• _Extract_:

One of the most common is Stat based grinding. In an RPG that uses this system, there are no actual "Levels" to gain, per se. Instead, you are playing to increase your stats. As opposed to leveling up the character overall and giving them a boost to every stat, you level up each stat individually, or can work on multiple ones. How do you do this? It's actually rather simple, use the stat more and then you gain it. So you would gain more strength and accuracy by landing successful damaging hits on enemies, and vice versa for other stats.

This is based off of real life workouts. If you want to boost your overall strength, you practice lifting more and more weight, but if you want to boost endurance, then you practice bigger reps. One of the pros of Stat based grinding is that you can customize characters a little more this way, and it can give that feel of immersion to it. (Such as say, Morrowind.) It also gives some strategizing because you need a certain stat but you don't just go out smacking enemies to level up your magic stat.

This may or may not take less time than level grinding, but sometimes a notable difference can be whether or not the stats are either gained a bunch of times, but you only get small boosts, or just gain one or two big boosts every now and then. Now it seems instead of just leveling, you're trying to build up stats.

This is not without its drawbacks, however. As mentioned before, this could actually take longer than simple Level Grinding because you might find a Peninsula of Power Leveling in a Level-based-grinding game. Stat-Based-Grinding doesn't really work that well with a Peninsula of Power Leveling. Another drawback involving gameplay would be a potential Catch22. You need to build your defense and health/stamina by getting hit, right? Well, that will not help you can't take any hits since you need to survive the hits to gain any stats. You need accuracy to hit enemies, but without accuracy, you can't hit the enemies. Finally, it is not only dependent on what the player does in battle but what the enemies do. In a party-based game, a player would find themselves putting someone out right in front of an enemy in hopes they decide to attack the character, that way the character will gain much-needed defense and HP. And if they don't, the player could wind up with characters who are extremely powerful but have little more HP than they actually started with, creating a true Glass Cannon.

Another minor drawback may be that with the absence of levels, it can be a little harder to gauge how strong you should be by a certain point. Levels give you an idea on what level you should be before attempting a certain sidequest or starting off an event. But if the enemies scale with you, this wouldn't be a problem.

In practice, it often falls into a Violation of Common Sense. The enemies may not always attack who you want them to, so a good way to level up your characters' health and defense? Intentionally place them in harm's way, and let enemies beat on them.

Other games do actually combine simple Level Grinding with Stat based grinding. Since statistics and percentages are the bread and butter of the RPG Genre (don't let those fanboys prove you wrong) and it is your statistics that rule the battlefield, you may not start off automatically knowing how to use an axe as effectively as a sword. Some games instead make you train an individual skill in a weapon or armour proficiency by using it, or commonly, trade skills. These may often not require grinding, or at least as much as stat-grinding. (Commonly, MMORPGs have this type of grinding with professions.)

Examples of Stat Grinding include:

Action Adventure

  • Brave Fencer Musashi also had this, but it also combined an item-based leveling up system with stat-based grinding. While Musashi's swords and defense increased the more he fought, his health wouldn't. He had to be given an item that would increase his max HP.

• _What needs to be done_: Please write out the stat grinding text from "In practice, it" to "grinding with professions.)". The rows below this point aren't needed.

• _Data under study_:
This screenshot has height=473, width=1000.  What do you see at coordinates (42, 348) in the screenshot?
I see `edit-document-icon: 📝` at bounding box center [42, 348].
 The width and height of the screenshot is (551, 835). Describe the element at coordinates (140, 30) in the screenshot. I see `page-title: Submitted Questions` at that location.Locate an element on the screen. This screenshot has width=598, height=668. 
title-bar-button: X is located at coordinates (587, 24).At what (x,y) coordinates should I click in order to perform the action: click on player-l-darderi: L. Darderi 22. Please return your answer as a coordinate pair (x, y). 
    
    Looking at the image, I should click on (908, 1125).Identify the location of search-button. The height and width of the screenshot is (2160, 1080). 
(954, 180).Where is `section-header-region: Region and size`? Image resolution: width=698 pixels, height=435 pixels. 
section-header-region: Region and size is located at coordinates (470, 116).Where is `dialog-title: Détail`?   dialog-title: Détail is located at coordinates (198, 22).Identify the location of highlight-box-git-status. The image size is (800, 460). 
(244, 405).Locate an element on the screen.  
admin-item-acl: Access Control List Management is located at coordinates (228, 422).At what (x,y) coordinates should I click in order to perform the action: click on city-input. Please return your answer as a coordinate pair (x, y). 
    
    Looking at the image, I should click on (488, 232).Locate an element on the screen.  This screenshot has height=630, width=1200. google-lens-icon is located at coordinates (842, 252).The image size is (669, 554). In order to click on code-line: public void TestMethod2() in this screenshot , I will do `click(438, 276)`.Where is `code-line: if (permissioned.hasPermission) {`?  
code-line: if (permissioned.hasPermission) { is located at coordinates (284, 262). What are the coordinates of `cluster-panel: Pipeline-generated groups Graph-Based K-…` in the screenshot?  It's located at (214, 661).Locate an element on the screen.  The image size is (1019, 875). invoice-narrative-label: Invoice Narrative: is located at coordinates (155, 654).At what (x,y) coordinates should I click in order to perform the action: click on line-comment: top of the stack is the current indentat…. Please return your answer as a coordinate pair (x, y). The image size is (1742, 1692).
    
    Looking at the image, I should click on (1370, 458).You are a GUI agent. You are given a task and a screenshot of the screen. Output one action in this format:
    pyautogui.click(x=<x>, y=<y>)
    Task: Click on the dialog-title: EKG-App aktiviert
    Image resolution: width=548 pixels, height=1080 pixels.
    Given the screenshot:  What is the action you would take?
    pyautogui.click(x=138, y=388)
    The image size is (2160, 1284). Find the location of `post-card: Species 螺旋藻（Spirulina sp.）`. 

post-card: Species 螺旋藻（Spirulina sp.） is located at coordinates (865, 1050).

• _Output of the task_:
In practice, it often falls into a Violation of Common Sense. The enemies may not always attack who you want them to, so a good way to level up your characters' health and defense? Intentionally place them in harm's way, and let enemies beat on them.

Other games do actually combine simple Level Grinding with Stat based grinding. Since statistics and percentages are the bread and butter of the RPG Genre (don't let those fanboys prove you wrong) and it is your statistics that rule the battlefield, you may not start off automatically knowing how to use an axe as effectively as a sword. Some games instead make you train an individual skill in a weapon or armour proficiency by using it, or commonly, trade skills. These may often not require grinding, or at least as much as stat-grinding. (Commonly, MMORPGs have this type of grinding with professions.)